■ **Directions for this task**
In the listing, change "DirectX" to "OpenGL" and reproduce only the lines starting with the line with "Where should I click to: Click the Debug" and going on through the line with "pyautogui.click(x=1128, y=792)", with everything else left unchanged.

Word and element pointing listing:
┌──
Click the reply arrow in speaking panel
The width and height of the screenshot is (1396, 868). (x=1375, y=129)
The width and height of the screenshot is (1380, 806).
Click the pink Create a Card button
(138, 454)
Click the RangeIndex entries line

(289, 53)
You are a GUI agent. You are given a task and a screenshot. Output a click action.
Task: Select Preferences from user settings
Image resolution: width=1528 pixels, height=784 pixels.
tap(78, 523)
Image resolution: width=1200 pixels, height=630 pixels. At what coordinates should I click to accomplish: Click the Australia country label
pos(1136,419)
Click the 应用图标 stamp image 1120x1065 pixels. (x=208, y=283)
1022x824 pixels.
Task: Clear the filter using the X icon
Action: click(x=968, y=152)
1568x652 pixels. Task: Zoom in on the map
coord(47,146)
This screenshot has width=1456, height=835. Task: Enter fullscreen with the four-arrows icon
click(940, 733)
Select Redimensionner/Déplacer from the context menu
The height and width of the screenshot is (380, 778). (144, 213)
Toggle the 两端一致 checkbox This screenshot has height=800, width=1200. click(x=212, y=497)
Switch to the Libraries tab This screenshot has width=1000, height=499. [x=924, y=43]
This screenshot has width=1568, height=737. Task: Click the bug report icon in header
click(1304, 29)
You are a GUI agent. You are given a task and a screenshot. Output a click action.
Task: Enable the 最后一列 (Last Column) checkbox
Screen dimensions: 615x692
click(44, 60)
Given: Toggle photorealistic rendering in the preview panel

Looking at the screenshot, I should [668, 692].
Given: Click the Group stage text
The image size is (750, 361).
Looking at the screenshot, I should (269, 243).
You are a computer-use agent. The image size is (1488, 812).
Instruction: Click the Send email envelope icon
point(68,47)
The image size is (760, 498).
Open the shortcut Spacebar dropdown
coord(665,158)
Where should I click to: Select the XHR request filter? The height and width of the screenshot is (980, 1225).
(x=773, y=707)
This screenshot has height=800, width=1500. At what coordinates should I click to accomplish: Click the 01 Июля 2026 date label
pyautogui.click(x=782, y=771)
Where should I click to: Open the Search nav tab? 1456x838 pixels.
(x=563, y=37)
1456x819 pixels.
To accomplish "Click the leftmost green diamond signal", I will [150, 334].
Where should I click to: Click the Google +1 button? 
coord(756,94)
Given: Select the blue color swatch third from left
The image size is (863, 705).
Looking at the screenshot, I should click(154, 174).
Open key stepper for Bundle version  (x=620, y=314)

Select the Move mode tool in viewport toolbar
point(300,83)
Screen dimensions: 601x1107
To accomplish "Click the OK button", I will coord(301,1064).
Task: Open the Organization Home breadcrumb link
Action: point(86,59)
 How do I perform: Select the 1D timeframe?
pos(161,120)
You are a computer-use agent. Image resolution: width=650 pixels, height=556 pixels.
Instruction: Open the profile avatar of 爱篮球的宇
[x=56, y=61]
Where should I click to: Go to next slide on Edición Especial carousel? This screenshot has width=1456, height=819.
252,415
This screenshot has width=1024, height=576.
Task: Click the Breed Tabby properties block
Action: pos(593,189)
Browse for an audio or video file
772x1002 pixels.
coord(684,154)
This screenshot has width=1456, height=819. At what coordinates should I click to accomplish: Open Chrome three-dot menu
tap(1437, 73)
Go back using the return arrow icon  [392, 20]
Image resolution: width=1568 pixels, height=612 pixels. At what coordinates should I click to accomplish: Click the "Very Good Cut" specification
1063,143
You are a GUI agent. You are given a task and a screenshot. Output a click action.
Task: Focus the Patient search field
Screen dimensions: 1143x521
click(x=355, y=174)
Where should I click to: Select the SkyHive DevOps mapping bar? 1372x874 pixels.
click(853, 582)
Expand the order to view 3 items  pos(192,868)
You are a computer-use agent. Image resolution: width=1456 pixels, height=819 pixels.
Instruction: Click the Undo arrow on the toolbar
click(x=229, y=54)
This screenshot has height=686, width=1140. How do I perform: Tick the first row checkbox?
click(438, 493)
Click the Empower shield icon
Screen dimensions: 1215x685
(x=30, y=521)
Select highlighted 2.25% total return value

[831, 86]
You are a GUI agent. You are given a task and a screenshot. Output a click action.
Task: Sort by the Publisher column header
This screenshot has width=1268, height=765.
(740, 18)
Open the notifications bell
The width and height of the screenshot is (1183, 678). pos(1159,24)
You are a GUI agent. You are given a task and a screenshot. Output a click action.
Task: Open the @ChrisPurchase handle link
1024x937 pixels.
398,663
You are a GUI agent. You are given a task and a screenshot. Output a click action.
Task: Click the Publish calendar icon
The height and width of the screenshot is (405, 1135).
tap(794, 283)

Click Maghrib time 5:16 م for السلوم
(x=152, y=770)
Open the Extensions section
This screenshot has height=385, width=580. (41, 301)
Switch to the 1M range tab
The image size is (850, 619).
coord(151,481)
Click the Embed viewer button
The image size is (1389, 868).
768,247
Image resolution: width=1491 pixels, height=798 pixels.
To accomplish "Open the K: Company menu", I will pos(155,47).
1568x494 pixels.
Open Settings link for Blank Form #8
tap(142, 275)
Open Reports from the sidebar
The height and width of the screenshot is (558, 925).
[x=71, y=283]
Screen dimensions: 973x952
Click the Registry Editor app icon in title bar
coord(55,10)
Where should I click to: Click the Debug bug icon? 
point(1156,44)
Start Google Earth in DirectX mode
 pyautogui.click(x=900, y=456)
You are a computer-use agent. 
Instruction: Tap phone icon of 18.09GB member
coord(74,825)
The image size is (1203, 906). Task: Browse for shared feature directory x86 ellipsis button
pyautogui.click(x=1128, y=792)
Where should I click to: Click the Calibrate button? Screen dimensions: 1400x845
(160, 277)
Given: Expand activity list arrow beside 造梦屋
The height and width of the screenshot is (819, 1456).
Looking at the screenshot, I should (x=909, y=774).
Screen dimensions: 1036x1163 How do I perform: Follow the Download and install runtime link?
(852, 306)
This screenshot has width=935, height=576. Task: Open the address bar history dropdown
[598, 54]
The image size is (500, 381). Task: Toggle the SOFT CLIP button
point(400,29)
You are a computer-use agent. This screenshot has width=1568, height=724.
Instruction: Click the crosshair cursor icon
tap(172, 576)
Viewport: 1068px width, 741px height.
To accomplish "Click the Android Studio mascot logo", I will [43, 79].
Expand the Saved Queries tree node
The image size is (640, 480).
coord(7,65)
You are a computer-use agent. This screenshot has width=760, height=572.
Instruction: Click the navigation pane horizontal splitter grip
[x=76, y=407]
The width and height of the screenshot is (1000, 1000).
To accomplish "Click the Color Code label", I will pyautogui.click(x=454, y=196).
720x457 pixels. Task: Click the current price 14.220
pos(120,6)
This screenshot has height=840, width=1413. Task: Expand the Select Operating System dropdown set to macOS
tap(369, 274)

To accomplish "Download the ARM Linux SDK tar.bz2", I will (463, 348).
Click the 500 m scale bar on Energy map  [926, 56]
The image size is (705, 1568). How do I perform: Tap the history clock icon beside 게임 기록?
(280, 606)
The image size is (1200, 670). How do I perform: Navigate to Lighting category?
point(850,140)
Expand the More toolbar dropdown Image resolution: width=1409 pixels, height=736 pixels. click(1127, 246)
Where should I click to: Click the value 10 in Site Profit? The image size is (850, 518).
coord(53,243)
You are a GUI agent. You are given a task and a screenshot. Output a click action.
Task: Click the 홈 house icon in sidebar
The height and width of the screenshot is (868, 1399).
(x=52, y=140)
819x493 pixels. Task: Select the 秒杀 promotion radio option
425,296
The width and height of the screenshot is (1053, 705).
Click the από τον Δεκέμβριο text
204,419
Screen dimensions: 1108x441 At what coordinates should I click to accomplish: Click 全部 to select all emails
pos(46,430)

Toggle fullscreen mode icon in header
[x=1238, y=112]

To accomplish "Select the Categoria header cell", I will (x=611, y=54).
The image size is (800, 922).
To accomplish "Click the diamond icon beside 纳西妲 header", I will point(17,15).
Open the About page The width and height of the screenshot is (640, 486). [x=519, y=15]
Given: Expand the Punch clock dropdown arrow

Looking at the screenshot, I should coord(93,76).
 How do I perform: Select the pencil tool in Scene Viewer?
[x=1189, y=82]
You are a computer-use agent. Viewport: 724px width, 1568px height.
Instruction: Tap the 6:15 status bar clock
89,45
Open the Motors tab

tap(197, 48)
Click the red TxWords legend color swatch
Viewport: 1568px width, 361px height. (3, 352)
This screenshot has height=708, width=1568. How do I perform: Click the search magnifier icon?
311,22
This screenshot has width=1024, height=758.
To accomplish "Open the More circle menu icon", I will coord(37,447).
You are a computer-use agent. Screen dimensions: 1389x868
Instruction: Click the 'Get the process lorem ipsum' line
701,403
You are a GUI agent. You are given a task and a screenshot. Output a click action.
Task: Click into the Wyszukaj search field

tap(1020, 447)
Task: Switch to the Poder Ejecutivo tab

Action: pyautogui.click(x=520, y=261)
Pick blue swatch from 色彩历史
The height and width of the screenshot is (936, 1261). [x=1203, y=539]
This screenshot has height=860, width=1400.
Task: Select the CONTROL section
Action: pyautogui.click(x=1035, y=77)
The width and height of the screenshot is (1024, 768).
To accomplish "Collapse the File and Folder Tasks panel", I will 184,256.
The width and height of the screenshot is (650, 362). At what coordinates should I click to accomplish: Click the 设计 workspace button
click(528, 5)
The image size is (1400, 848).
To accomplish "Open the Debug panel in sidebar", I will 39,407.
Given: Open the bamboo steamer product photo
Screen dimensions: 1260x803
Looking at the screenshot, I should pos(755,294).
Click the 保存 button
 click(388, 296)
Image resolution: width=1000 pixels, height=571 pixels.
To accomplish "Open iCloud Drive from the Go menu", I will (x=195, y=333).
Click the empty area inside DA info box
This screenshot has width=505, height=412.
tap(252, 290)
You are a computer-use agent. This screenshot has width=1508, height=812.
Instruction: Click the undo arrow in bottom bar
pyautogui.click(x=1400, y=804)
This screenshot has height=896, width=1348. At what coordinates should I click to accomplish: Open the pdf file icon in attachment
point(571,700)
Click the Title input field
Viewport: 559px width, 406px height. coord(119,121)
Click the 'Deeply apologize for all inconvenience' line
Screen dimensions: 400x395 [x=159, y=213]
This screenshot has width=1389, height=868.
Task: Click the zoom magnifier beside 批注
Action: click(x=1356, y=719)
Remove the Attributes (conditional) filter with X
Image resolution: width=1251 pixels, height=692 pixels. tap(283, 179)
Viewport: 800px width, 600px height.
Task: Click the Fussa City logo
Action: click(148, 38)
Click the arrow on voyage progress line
└──
■ **Written answer**
Where should I click to: Click the Debug bug icon? 
point(1156,44)
Start Google Earth in OpenGL mode
 pyautogui.click(x=900, y=456)
You are a computer-use agent. 
Instruction: Tap phone icon of 18.09GB member
coord(74,825)
The image size is (1203, 906). Task: Browse for shared feature directory x86 ellipsis button
pyautogui.click(x=1128, y=792)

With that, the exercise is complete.